Dikutip dari Japan Today, Rabu, 5 Juni 2024, pengguna aplikasi kencan ini akan diminta untuk menyerahkan dokumen yang membuktikan bahwa mereka secara hukum masih lajang dan menandatangani surat pernyataan untuk bersedia menikah.
Advertisement
"Kami mengetahui bahwa 70 persen orang yang ingin menikah tidak secara aktif mengikuti acara atau aplikasi untuk mencari pasangan," kata seorang pejabat Pemerintah Tokyo yang bertanggung jawab atas aplikasi baru tersebut pada hari Selasa, 4 Juni 2024 kepada AFP.
"Kami ingin memberi mereka dorongan lembut untuk menemukannya," tambahnya.
Pengguna aplikasi kencan ini juga akan diminta untuk memaparkan penghasilan dengan slip pajak untuk membuktikan gaji tahunan mereka. Wawancara juga akan diperlukan untuk mengonfirmasi identitas pengguna sebagai bagian dari proses pendaftaran aplikasi yang sudah diuji coba secara gratis sejak akhir tahun lalu.

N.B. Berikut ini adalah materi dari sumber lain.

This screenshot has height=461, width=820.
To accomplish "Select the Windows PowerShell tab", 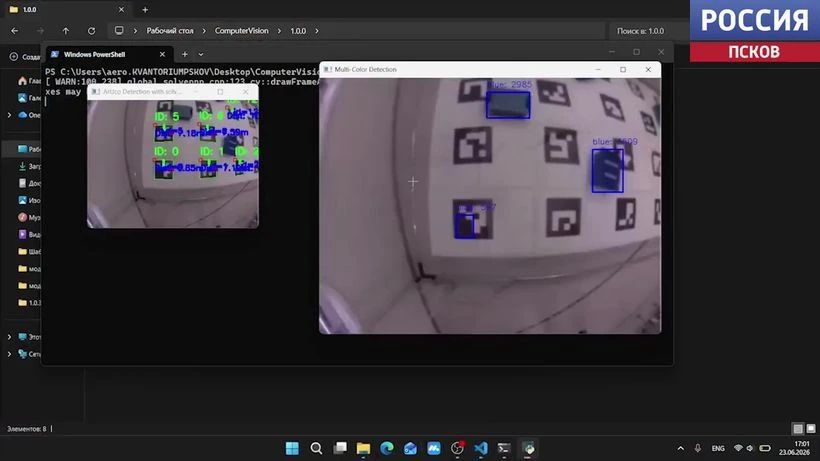I will [109, 54].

Nyatanya, hal ini tidaklah aneh bagi pemerintah Tokyo. Jepang mengalami penurunan angka kelahiran hingga ke titik terendah pada 2023. Langkah ini bisa disebut cukup eksentrik, mengingat belum pernah ada pemerintah yang sampai harus turun tangan membuat aplikasi kencannya sendiri.
Banyak pengguna media sosial berpandangan skeptis terhadap rencana tersebut. Salah satunya mempertanyakan, "Apakah ini sesuatu yang harus dilakukan pemerintah dengan uang pajak kita?"

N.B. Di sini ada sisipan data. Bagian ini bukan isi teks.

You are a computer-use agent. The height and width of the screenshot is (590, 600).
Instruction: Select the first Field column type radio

Tapi, dukungan juga datang dari warganet yang pro. Salah satunya menulis bahwa mereka tertarik karena akan merasa lebih aman dengan aplikasi kencan yang terverifikasi semacam ini.
Jepang Alami Resesi Pernikahan dan Kelahiran
Tahun lalu, Jepang mencatat dua kali lebih banyak kematian bayi baru lahir. Angka kelahiran telah turun selama delapan tahun berturut-turut menjadi 758.631, di mana turun sebesar 5,1 persen menurut data Pemerintah Jepang. Sedangkan, angka kematian mencapai 1.590.503 di tahun yang sama.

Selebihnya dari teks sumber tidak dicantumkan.